Третье и четвёртое апреля я провёл дома, большую часть времени — с семьёй. Но и в Академии я не врал, было у меня немало дел, благо, большая часть поддавалась решению по телефону. Самое главное — сформировали весенний караван в Ригу. Как-то в этом году припозднился наш шведский партнёр с заказом, к двенадцатому может не успеть. С другой стороны — он же не норвежец, у него могут быть другие временные привязки. На сей раз объём поставок вырос, отправляли два трёхосных грузовика, один из которых на две трети заполнялся на новом заводе в Рысюхино — джин хорошо зашёл на преимущественно шведский и датский рынок, правда, по чуть меньшей цене, чем акавита. Ну, так у него и технологический цикл производства короче. И гнать его мы тут можем в буквальном смысле тоннами. Состав «делегации» уже даже спрашивать не надо было, успела сложится постоянная «рижская бригада» во главе с бывшим норвежцем Климом Беляковым, так что оставалось только пожелать им удачи.
Ещё я пожелал удачи, снова провожая в Могилёв своих жён, которые третьего апреля ехали делать чистовую запись диска. Поскольку они немало репетировали дома, в нашей собственной студии, то запись по расчётам должна была занять не больше трёх дней, плюс два дня на дорогу туда и назад. Немного тревожило во всём этом то, что в четверг дети останутся вообще без присмотра родственников, но, думаю, нянька с малолетними помощниками и Мурыська справятся. А плюс к тому — кормилица, но она будет приходить к назначенному времени, и целый штат слуг, точного количества которых я уже, пожалуй, и не знаю! И не сказать, что все они на самом деле так уж жизненно необходимы, но — положение обязывает, как содержать дом «на уровне», так и трудоустраивать жителей своих деревень.
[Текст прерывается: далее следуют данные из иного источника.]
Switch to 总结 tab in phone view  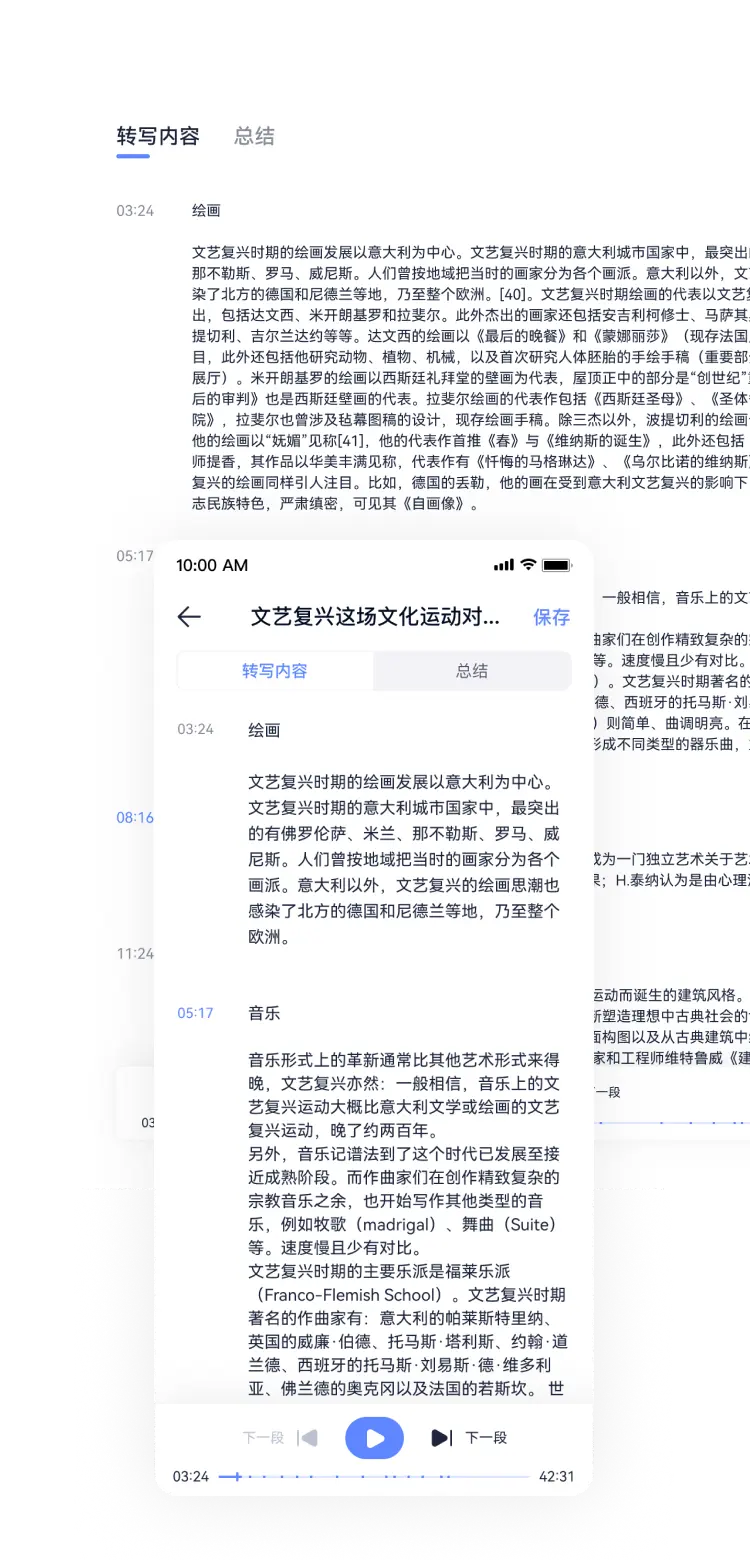tap(472, 671)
В четверг, пятого апреля, с самого утра на безоблачном небе ярко сияло Солнце, ветерок дул лёгкий, воздух тоже прогрелся — не сказать, что по-летнему, но на середину мая было похоже. Даже возник соблазн полететь на дельталёте, но я его подавил: болтаться по городу на извозчике со здоровенной связкой «жутко секретных» учебников мне совсем не хотелось, а ездить с аэродрома (на юго-западной окраине города) в академию, что находится на восточной окраине, потом обратно, затем в лабораторию, что почти в центре города… Эта затея запросто съест всё время, сэкономленное за счёт полёта. Так что седлаю «Жабыча» — и вперёд, за знаниями!
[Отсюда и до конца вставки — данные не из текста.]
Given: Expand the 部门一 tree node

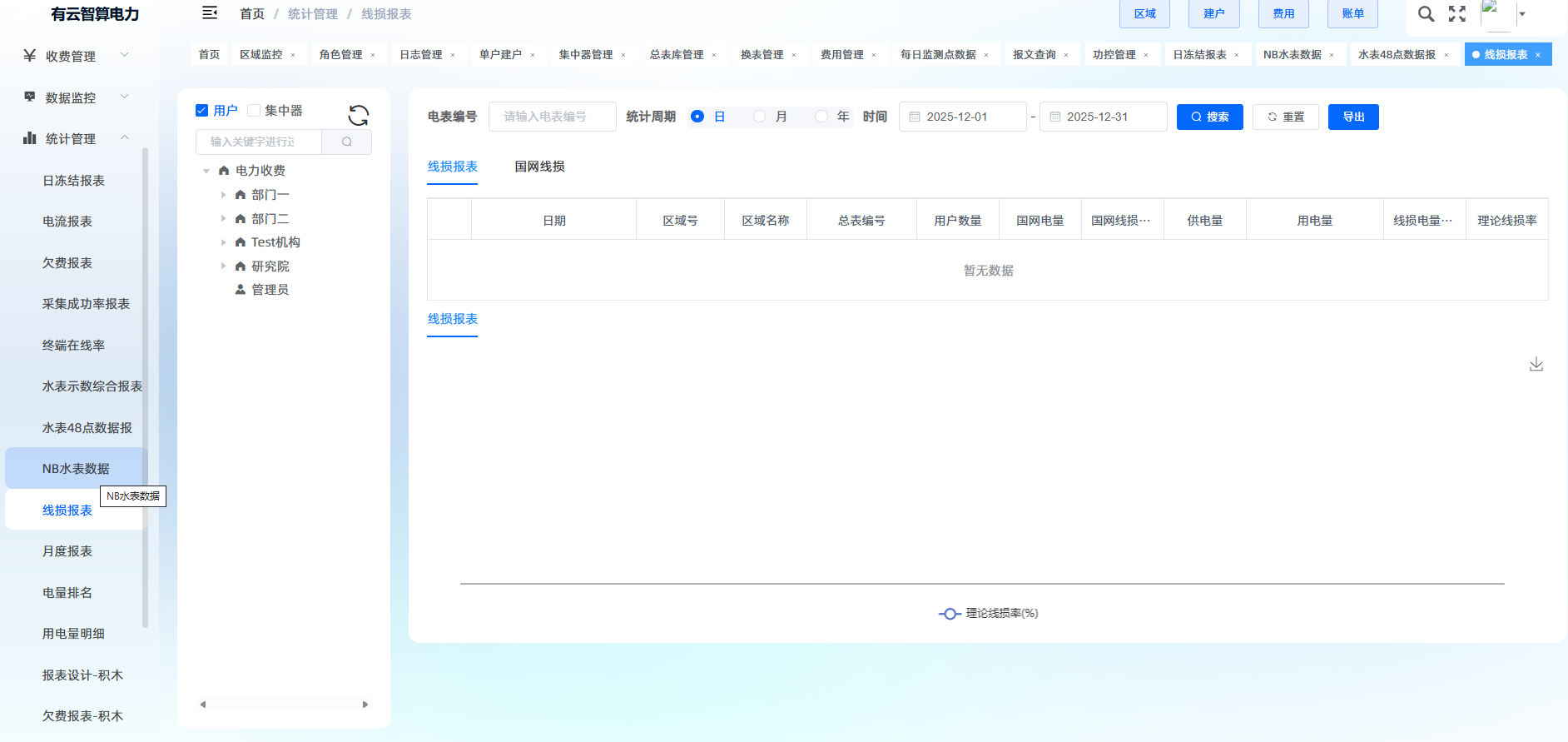Looking at the screenshot, I should point(223,195).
Парадный мундир я надевать не стал — день не праздничный, и других уставных оснований для такого наряда тоже нет, но на повседневный мундир вместо миниатюр надел полноразмерные награды, правда, казённые. Просто не хотел откручивать ювелирные дубликаты с парадного кителя, но и так смотрелся вполне солидно. Может быть, даже слишком солидно для того, чтобы самому садиться за руль, но те два шофёра, которые верили, что автомобиль может ехать быстрее двадцати пяти вёрст в час, отправились в Ригу, а телепаться до академии в Минске три часа на пассажирском кресле я был морально не готов. Как раз, когда садился в кабину, вспомнил слова графа, что аристократы — это те люди, которые создают правила, как для себя, так и для окружающих, и подумал: какого демона⁈ Ни один устав не запрещает офицерам любого чина самостоятельно управлять автомобилем, гражданские законы я тоже не нарушаю, общественную мораль цинично не попираю, значит, что? Значит, делаю, как мне удобнее!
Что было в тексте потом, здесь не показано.